By Stephencdickson - Own work, CC BY-SA 4.0,

The Mechanical Loom

The invention of the mechanical loom in the late 1700s offers inspiration for navigating the rise of advanced AI. The mechanical loom automated the intricate handweaving techniques that craftspeople had relied upon for millennia. This eliminated the need for many physical skills involved in handweaving, such as manually passing weft threads through warp threads. However, the mechanical loom also enabled new creative skills, such as designing punch card patterns for Joseph Marie Jacquard's programmable power loom, introduced in 1801. These punch cards allowed weavers to create highly complex woven patterns.

So within a few decades of the mechanical loom's introduction, it both eliminated some longstanding skills of handweaving, as well as introduced new creative skills.

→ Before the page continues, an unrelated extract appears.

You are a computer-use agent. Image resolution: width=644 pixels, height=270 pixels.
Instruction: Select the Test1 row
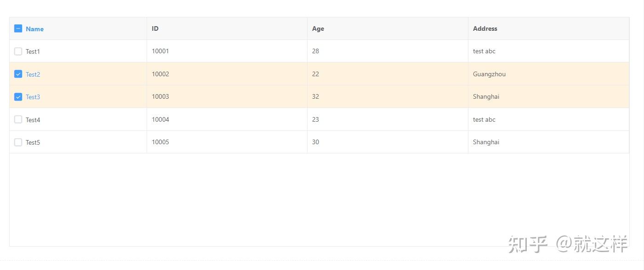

This example from the Industrial Revolution highlights how as technology progresses, both losses and gains occur for human skills.

These tradeoffs are part of our journey

Abundance of books makes men less studious; it destroys memory and enfeebles the mind by relieving it of too much work.

Hieronimo Squarciafico, Memory and Books, 1477

Remember those taxi drivers from a few paragraphs above? Their intense practice and memorization enlarged the rear of the hippocampus, boosting spatial memory. But this neural remodeling came at a cost: drivers struggled with visual memory, worse than others at recalling a complex doodle. It seems the brain, like a muscle, can grow stronger in certain ways through rigorous exercise, but not all: gains in some areas may mean tradeoffs in others.

As we ponder the implications of these findings, we must ask ourselves: What kind of future awaits us in a world where AI assistants increasingly supplement our own capabilities? Will we see a decline in certain cognitive skills as we offload more tasks to our AI counterparts? Or will this partnership usher in a new era of unprecedented human achievement, as we harness the power of AI to augment our own intelligence?

The era of increasingly capable AI is unwritten, within our power to craft for a future of human flourishing, augmented by AI as a tool igniting human talents, not overriding them.